Mosseri afirmou que, caso o microfone fosse usado sem permissão, os usuários perceberiam alto consumo de bateria e o ícone de uso do microfone aceso na tela. A Meta — controladora de Instagram, Facebook, Threads e WhatsApp — tem na venda de anúncios sua principal fonte de receita.

Quatro motivos para anúncios “coincidirem” com conversas

No vídeo, Mosseri apresentou quatro explicações para a impressão de que o Instagram estaria ouvindo as pessoas:

1. Pesquisas prévias: o usuário pode ter pesquisado ou clicado em algo relacionado ao produto antes do diálogo.

2. Dados de anunciantes: empresas parceiras compartilham listas de visitantes de seus sites, permitindo que o Instagram mostre anúncios a quem já demonstrou interesse.

3. Influência de amigos e perfis parecidos: o algoritmo considera interesses de contatos ou de pessoas com comportamentos semelhantes, exibindo anúncios similares dentro do círculo social.

4. Exposição prévia e acaso: o usuário pode ter visto o anúncio sem perceber ou, simplesmente, ser vítima de coincidência.

Apesar das explicações, Mosseri reconheceu que parte do público continua desconfiada.

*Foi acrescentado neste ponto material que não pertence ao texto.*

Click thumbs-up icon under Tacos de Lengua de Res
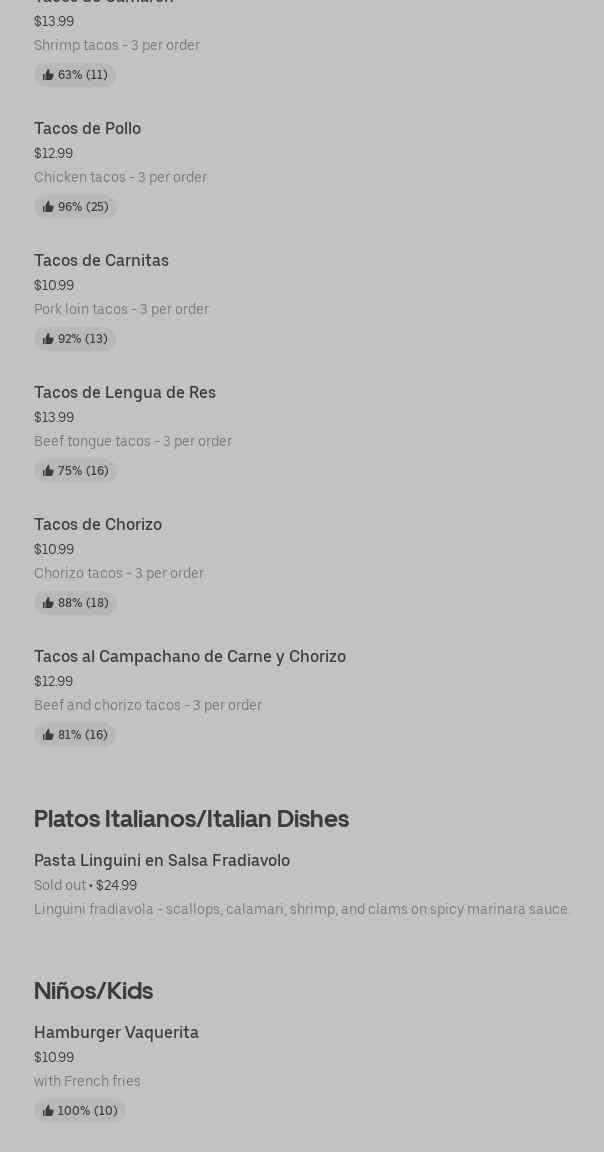604x1152 pixels. coord(48,471)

A empresa e seu CEO, Mark Zuckerberg, negam desde 2016 o uso não autorizado de microfones. Documentação de suporte do Facebook informa que o áudio só é captado quando o usuário aciona recursos como gravação de stories ou chamadas de voz com a Meta AI.

Plataforma em expansão

O debate sobre privacidade ocorre em meio à rápida expansão do Instagram. Em setembro, a rede social alcançou três bilhões de usuários mensais ativos. Para sustentar o crescimento, a Meta decidiu destacar duas ferramentas: os vídeos curtos do Reels e as mensagens diretas (DMs). A tela inicial do aplicativo passará a abrir diretamente no Reels, seguida pelas DMs na barra de navegação.

As mudanças fazem parte de um redesenho que, segundo a companhia, deverá reforçar o engajamento e a exibição de anúncios — principal fonte de receita que continua no centro das discussões sobre privacidade.